> [Provided information]:
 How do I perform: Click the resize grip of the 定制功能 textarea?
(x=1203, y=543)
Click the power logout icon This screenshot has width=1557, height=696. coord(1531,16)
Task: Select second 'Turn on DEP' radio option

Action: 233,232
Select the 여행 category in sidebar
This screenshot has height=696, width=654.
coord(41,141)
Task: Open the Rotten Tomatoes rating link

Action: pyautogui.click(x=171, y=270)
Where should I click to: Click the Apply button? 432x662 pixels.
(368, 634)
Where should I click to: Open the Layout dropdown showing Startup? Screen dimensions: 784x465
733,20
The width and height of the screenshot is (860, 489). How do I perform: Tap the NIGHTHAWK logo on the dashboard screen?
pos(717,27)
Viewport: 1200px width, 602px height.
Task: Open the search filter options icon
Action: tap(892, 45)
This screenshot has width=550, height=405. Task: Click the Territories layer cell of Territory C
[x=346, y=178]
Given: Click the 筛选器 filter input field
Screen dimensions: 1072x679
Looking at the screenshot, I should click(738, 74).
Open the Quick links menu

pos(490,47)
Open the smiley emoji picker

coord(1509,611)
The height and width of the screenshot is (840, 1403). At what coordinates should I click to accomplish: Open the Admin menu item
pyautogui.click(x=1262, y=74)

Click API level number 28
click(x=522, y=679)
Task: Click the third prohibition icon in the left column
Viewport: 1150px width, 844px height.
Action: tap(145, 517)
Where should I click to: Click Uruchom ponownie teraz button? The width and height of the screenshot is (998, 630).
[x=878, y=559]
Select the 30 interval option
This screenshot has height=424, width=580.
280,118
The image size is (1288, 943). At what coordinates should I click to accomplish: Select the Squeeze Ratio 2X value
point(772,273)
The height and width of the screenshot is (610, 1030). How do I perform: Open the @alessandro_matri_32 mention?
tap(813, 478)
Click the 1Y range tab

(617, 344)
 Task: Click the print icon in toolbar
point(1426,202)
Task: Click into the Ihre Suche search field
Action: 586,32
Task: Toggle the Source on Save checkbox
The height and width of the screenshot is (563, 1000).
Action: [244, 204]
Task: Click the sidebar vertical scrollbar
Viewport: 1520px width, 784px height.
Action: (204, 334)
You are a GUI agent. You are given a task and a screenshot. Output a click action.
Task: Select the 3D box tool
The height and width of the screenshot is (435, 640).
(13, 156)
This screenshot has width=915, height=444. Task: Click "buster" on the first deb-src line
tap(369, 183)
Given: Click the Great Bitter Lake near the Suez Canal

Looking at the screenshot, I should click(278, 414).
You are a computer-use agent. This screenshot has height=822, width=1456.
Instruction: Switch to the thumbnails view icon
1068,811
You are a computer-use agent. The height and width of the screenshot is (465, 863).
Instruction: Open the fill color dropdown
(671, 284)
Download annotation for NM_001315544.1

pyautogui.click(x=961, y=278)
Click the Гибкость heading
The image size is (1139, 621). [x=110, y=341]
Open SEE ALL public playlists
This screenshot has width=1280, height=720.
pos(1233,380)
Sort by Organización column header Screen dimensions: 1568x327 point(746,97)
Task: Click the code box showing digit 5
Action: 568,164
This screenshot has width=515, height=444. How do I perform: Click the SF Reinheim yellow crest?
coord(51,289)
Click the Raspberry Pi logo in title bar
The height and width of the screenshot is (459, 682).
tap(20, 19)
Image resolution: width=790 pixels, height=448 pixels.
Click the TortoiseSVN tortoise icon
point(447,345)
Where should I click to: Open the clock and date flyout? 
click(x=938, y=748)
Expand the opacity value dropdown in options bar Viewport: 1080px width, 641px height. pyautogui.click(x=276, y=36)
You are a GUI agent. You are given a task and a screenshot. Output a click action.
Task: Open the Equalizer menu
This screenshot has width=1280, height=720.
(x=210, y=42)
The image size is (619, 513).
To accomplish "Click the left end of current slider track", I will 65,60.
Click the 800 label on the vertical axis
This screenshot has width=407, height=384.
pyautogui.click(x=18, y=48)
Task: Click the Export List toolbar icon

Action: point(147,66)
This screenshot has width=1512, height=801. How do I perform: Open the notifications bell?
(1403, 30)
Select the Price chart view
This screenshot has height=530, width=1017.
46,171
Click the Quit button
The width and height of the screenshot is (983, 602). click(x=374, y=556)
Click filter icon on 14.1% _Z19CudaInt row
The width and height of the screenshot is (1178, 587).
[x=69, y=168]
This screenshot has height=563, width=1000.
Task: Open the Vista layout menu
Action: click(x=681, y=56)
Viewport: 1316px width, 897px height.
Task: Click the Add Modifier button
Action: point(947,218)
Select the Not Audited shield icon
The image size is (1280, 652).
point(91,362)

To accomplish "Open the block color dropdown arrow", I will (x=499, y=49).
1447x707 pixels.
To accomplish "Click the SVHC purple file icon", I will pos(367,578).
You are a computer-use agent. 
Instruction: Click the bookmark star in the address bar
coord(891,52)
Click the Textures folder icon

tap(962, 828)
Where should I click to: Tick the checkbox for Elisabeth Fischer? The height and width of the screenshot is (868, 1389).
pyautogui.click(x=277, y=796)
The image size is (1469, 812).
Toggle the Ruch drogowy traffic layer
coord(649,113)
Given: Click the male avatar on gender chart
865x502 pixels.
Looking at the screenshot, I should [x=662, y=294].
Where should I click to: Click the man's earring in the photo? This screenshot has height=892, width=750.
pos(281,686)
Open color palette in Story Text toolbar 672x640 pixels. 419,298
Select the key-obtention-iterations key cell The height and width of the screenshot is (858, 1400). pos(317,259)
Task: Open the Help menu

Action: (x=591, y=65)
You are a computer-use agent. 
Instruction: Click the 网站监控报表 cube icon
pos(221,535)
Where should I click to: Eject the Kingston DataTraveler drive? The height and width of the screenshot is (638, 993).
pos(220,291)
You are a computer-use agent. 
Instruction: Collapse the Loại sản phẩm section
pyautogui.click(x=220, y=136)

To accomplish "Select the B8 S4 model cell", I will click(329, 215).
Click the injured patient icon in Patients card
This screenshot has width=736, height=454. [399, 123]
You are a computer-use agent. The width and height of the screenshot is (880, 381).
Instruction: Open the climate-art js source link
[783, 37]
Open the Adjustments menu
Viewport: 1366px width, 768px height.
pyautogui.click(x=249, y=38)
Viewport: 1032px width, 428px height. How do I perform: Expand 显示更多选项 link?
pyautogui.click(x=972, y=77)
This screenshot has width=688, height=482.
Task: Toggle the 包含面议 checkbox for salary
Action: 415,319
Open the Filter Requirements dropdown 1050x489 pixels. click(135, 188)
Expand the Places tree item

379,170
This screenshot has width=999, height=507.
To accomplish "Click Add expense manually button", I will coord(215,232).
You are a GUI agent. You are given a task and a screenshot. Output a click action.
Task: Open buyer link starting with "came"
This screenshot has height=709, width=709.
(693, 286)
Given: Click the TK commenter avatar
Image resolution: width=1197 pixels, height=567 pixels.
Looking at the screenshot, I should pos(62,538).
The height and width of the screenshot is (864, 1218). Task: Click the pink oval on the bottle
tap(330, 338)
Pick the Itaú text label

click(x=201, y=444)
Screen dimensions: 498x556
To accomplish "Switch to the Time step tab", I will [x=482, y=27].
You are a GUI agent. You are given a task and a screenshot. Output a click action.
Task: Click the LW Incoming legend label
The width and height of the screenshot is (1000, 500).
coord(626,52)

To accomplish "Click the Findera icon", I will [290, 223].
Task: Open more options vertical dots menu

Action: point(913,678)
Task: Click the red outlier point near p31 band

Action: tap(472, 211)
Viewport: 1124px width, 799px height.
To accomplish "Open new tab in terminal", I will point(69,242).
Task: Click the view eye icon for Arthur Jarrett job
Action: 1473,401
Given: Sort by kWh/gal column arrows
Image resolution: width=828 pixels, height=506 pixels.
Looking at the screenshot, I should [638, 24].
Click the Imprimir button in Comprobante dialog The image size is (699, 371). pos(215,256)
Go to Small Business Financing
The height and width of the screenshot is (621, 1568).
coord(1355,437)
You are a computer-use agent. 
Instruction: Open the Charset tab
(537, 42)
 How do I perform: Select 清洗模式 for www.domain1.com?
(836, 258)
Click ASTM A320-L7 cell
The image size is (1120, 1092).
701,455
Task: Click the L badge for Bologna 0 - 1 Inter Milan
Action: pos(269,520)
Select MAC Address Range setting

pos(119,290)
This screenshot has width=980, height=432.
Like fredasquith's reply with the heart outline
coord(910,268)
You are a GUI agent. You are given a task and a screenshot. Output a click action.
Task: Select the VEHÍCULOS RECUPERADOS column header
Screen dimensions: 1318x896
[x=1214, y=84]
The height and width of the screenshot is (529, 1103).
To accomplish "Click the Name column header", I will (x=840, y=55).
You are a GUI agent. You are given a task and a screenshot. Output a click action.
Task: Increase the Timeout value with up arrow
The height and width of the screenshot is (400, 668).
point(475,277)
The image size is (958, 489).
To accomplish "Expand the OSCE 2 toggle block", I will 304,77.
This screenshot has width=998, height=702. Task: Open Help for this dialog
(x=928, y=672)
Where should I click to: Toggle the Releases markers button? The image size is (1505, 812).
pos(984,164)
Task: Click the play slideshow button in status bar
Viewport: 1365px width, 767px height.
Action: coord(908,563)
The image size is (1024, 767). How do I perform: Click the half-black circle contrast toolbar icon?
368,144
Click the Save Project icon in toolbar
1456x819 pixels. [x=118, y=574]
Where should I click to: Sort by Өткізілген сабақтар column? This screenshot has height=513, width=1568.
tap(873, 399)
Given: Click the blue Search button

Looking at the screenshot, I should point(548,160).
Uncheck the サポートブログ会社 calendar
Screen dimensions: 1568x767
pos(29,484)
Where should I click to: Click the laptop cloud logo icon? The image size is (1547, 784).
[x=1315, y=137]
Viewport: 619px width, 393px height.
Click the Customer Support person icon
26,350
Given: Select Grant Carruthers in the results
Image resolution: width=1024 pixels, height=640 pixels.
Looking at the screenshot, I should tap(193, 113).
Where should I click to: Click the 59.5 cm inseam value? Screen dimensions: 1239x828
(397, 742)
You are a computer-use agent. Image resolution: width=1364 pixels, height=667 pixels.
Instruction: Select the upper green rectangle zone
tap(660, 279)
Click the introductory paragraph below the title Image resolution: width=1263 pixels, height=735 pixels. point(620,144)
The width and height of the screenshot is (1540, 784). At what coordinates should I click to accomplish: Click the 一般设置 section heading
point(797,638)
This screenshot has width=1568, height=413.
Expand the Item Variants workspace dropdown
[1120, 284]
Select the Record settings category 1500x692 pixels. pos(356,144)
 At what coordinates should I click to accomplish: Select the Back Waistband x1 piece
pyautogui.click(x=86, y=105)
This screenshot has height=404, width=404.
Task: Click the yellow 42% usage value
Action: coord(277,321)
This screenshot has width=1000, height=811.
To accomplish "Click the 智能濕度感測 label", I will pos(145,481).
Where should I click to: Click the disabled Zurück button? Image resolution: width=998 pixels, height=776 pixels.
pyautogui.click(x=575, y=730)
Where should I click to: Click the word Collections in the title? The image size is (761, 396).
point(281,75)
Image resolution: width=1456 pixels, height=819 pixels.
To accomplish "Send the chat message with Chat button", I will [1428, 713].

> [What to do]: Within the records, filter for lines that contain the word "avatar" and show each one.

> [Answer for the task]:
Given: Click the male avatar on gender chart
Given: Click the TK commenter avatar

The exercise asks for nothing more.